Data for analysis
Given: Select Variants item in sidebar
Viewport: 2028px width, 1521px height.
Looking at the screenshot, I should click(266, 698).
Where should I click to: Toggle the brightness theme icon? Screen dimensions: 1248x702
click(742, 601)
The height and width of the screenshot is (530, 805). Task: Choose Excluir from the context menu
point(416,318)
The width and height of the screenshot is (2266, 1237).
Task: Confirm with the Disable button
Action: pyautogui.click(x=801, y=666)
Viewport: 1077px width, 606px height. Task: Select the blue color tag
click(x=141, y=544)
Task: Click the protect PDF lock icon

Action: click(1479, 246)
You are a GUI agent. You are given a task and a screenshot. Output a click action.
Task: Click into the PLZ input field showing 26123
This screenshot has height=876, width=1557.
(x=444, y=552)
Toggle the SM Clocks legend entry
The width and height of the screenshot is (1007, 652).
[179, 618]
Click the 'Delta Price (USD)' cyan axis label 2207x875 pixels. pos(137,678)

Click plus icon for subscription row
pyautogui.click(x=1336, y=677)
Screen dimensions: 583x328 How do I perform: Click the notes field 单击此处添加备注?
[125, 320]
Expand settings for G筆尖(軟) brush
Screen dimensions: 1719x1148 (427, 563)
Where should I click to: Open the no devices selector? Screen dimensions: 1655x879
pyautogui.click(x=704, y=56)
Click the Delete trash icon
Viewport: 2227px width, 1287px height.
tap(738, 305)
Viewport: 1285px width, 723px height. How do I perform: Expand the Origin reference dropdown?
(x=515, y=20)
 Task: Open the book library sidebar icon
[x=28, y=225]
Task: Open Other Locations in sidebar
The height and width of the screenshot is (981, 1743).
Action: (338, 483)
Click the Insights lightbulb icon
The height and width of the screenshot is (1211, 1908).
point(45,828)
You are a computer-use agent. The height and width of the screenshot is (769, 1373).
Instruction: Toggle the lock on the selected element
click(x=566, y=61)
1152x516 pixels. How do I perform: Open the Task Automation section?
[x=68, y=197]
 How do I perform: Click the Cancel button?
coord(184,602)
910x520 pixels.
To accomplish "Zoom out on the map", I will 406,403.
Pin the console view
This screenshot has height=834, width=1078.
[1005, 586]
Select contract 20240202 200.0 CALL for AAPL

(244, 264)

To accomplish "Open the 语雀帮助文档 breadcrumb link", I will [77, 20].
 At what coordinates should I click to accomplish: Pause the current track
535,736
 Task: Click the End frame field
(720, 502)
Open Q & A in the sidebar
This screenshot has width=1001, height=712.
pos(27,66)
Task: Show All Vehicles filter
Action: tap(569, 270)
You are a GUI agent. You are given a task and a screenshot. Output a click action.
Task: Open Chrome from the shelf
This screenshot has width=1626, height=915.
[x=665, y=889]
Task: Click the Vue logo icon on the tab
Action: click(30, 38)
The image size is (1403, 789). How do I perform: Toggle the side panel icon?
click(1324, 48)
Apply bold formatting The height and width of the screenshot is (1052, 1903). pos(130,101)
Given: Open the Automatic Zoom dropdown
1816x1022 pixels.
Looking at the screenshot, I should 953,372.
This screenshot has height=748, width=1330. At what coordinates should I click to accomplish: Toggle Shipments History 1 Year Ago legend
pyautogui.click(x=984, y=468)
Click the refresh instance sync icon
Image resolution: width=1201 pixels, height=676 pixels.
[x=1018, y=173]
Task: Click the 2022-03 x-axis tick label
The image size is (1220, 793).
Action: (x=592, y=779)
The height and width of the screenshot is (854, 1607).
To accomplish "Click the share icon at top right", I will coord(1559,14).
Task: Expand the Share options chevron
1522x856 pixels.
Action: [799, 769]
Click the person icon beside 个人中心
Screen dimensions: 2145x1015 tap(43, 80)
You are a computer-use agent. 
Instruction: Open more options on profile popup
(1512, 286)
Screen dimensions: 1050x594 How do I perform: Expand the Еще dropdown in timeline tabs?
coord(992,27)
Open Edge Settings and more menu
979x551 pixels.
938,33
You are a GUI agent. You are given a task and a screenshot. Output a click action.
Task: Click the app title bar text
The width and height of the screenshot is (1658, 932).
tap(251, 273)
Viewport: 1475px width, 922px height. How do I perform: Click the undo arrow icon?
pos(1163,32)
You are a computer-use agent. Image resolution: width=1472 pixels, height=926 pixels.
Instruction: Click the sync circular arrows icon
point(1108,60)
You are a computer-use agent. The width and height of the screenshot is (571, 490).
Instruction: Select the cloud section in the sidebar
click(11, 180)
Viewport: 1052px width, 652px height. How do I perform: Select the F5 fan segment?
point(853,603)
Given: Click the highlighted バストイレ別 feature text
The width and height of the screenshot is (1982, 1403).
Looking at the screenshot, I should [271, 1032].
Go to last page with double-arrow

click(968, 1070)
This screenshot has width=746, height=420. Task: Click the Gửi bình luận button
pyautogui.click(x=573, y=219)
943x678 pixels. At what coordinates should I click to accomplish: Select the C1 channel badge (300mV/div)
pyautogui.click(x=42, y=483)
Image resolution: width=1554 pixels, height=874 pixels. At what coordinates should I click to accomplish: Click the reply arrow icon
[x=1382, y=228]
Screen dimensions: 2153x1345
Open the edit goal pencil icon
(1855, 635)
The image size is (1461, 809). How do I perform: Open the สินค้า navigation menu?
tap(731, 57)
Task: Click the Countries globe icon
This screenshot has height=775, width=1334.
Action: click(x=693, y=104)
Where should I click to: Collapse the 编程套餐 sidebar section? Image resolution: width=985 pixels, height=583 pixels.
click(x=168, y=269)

What the task requires
Give every entry in the listing above again, exactly as written.

Completed task
Given: Select Variants item in sidebar
Viewport: 2028px width, 1521px height.
Looking at the screenshot, I should click(266, 698).
Where should I click to: Toggle the brightness theme icon? Screen dimensions: 1248x702
click(742, 601)
The height and width of the screenshot is (530, 805). Task: Choose Excluir from the context menu
point(416,318)
The width and height of the screenshot is (2266, 1237).
Task: Confirm with the Disable button
Action: pyautogui.click(x=801, y=666)
Viewport: 1077px width, 606px height. Task: Select the blue color tag
click(x=141, y=544)
Task: Click the protect PDF lock icon

Action: click(1479, 246)
You are a GUI agent. You are given a task and a screenshot. Output a click action.
Task: Click into the PLZ input field showing 26123
This screenshot has height=876, width=1557.
(x=444, y=552)
Toggle the SM Clocks legend entry
The width and height of the screenshot is (1007, 652).
[179, 618]
Click the 'Delta Price (USD)' cyan axis label 2207x875 pixels. pos(137,678)

Click plus icon for subscription row
pyautogui.click(x=1336, y=677)
Screen dimensions: 583x328 How do I perform: Click the notes field 单击此处添加备注?
[125, 320]
Expand settings for G筆尖(軟) brush
Screen dimensions: 1719x1148 (427, 563)
Where should I click to: Open the no devices selector? Screen dimensions: 1655x879
pyautogui.click(x=704, y=56)
Click the Delete trash icon
Viewport: 2227px width, 1287px height.
tap(738, 305)
Viewport: 1285px width, 723px height. How do I perform: Expand the Origin reference dropdown?
(x=515, y=20)
 Task: Open the book library sidebar icon
[x=28, y=225]
Task: Open Other Locations in sidebar
The height and width of the screenshot is (981, 1743).
Action: (338, 483)
Click the Insights lightbulb icon
The height and width of the screenshot is (1211, 1908).
point(45,828)
You are a computer-use agent. The height and width of the screenshot is (769, 1373).
Instruction: Toggle the lock on the selected element
click(x=566, y=61)
1152x516 pixels. How do I perform: Open the Task Automation section?
[x=68, y=197]
 How do I perform: Click the Cancel button?
coord(184,602)
910x520 pixels.
To accomplish "Zoom out on the map", I will 406,403.
Pin the console view
This screenshot has height=834, width=1078.
[1005, 586]
Select contract 20240202 200.0 CALL for AAPL

(244, 264)

To accomplish "Open the 语雀帮助文档 breadcrumb link", I will [77, 20].
 At what coordinates should I click to accomplish: Pause the current track
535,736
 Task: Click the End frame field
(720, 502)
Open Q & A in the sidebar
This screenshot has width=1001, height=712.
pos(27,66)
Task: Show All Vehicles filter
Action: tap(569, 270)
You are a GUI agent. You are given a task and a screenshot. Output a click action.
Task: Open Chrome from the shelf
This screenshot has width=1626, height=915.
[x=665, y=889]
Task: Click the Vue logo icon on the tab
Action: click(30, 38)
The image size is (1403, 789). How do I perform: Toggle the side panel icon?
click(1324, 48)
Apply bold formatting The height and width of the screenshot is (1052, 1903). pos(130,101)
Given: Open the Automatic Zoom dropdown
1816x1022 pixels.
Looking at the screenshot, I should 953,372.
This screenshot has height=748, width=1330. At what coordinates should I click to accomplish: Toggle Shipments History 1 Year Ago legend
pyautogui.click(x=984, y=468)
Click the refresh instance sync icon
Image resolution: width=1201 pixels, height=676 pixels.
[x=1018, y=173]
Task: Click the 2022-03 x-axis tick label
The image size is (1220, 793).
Action: (x=592, y=779)
The height and width of the screenshot is (854, 1607).
To accomplish "Click the share icon at top right", I will coord(1559,14).
Task: Expand the Share options chevron
1522x856 pixels.
Action: [799, 769]
Click the person icon beside 个人中心
Screen dimensions: 2145x1015 tap(43, 80)
You are a computer-use agent. 
Instruction: Open more options on profile popup
(1512, 286)
Screen dimensions: 1050x594 How do I perform: Expand the Еще dropdown in timeline tabs?
coord(992,27)
Open Edge Settings and more menu
979x551 pixels.
938,33
You are a GUI agent. You are given a task and a screenshot. Output a click action.
Task: Click the app title bar text
The width and height of the screenshot is (1658, 932).
tap(251, 273)
Viewport: 1475px width, 922px height. How do I perform: Click the undo arrow icon?
pos(1163,32)
You are a computer-use agent. Image resolution: width=1472 pixels, height=926 pixels.
Instruction: Click the sync circular arrows icon
point(1108,60)
You are a computer-use agent. The width and height of the screenshot is (571, 490).
Instruction: Select the cloud section in the sidebar
click(11, 180)
Viewport: 1052px width, 652px height. How do I perform: Select the F5 fan segment?
point(853,603)
Given: Click the highlighted バストイレ別 feature text
The width and height of the screenshot is (1982, 1403).
Looking at the screenshot, I should [271, 1032].
Go to last page with double-arrow

click(968, 1070)
This screenshot has width=746, height=420. Task: Click the Gửi bình luận button
pyautogui.click(x=573, y=219)
943x678 pixels. At what coordinates should I click to accomplish: Select the C1 channel badge (300mV/div)
pyautogui.click(x=42, y=483)
Image resolution: width=1554 pixels, height=874 pixels. At what coordinates should I click to accomplish: Click the reply arrow icon
[x=1382, y=228]
Screen dimensions: 2153x1345
Open the edit goal pencil icon
(1855, 635)
The image size is (1461, 809). How do I perform: Open the สินค้า navigation menu?
tap(731, 57)
Task: Click the Countries globe icon
This screenshot has height=775, width=1334.
Action: click(x=693, y=104)
Where should I click to: Collapse the 编程套餐 sidebar section? Image resolution: width=985 pixels, height=583 pixels.
click(x=168, y=269)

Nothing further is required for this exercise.